Performance for Compute instance is about VM size, CPU or GPU capability, memory, notebook responsiveness, data access latency, package environment, and whether development jobs overload the workstation. Measure signals that reflect user or workload experience, such as latency, throughput, request units, node startup time, model response time, queue depth, cache behavior, or throttled operations. Avoid tuning one setting in isolation when identity, network path, partitioning, model size, region, or downstream capacity may be the real bottleneck. Compare baseline and peak results after changes, then document which limit would be reached first as demand grows. Keep tests close to production patterns.

Operations

Operationally, Compute instance needs clear ownership, naming, tagging, change records, and repeatable verification. Teams should know where it appears, which commands or queries prove state, which dashboard shows health, and what is safe to change during business hours. Keep examples, approvals, rollback notes, and exception records with the service runbook rather than personal notes. For production changes, capture before-and-after evidence, including resource IDs, region, tenant, policy assignment, deployment version, and linked services.
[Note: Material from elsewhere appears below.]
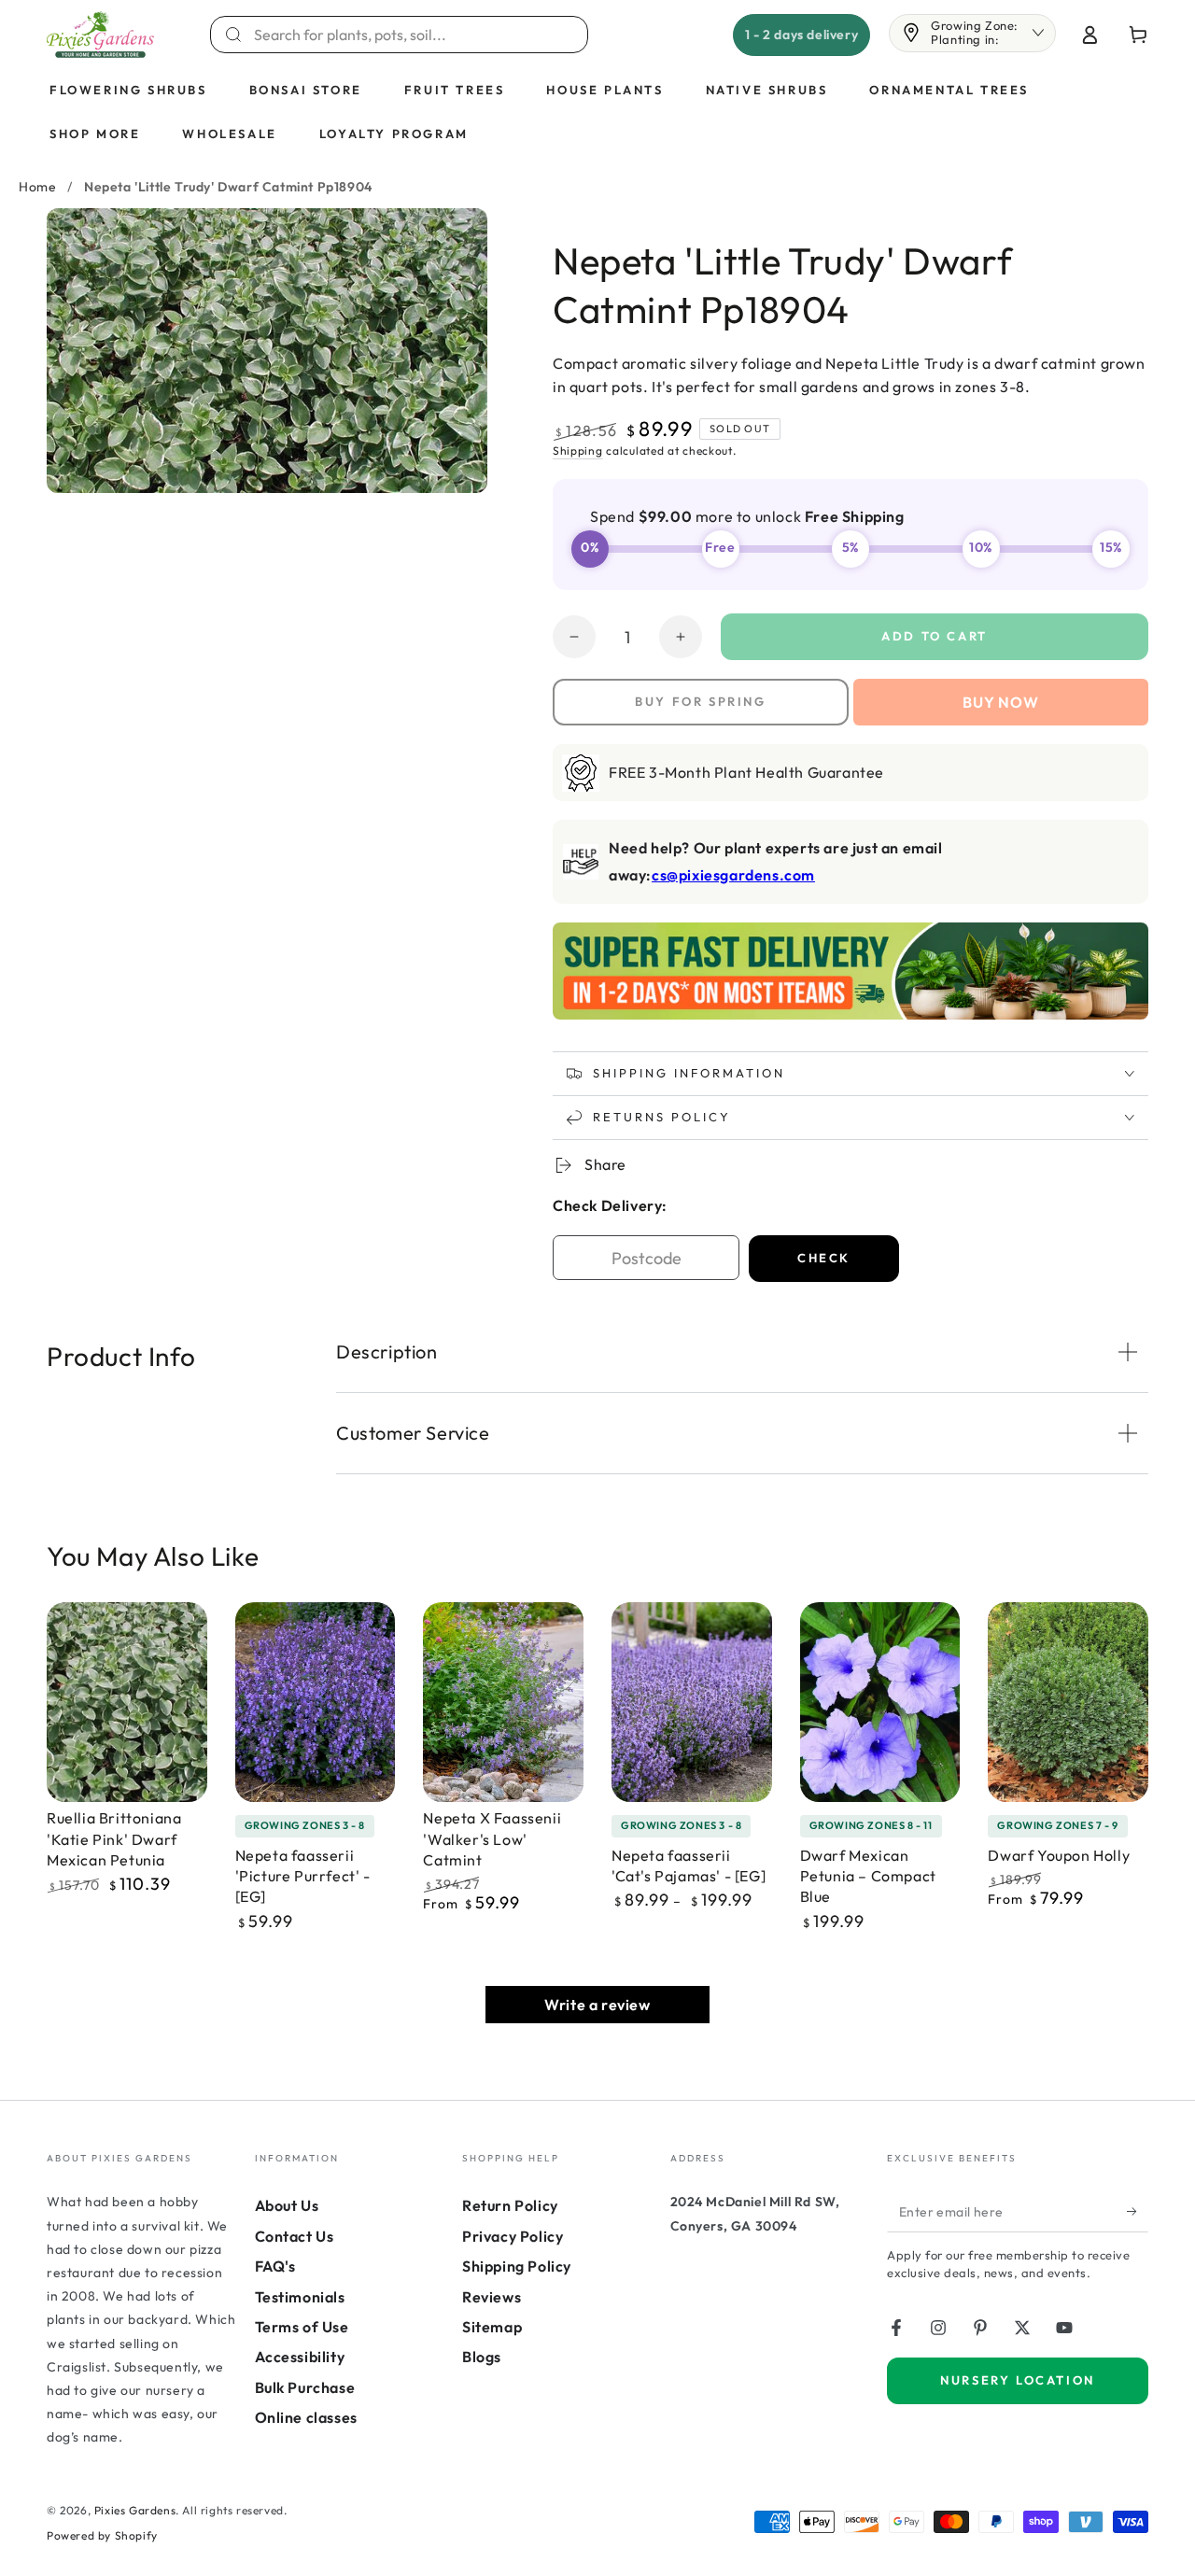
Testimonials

Review stale resources and permissions regularly. Escalation contacts should stay current as teams reorganize. This prevents tribal knowledge from becoming the only support path. It also helps new operators support the service with confidence.

Common mistakes

  • Using a compute instance as unattended production infrastructure.
  • Leaving GPU instances running after notebook experimentation ends.
  • Granting broad datastore access because the instance owner changes often.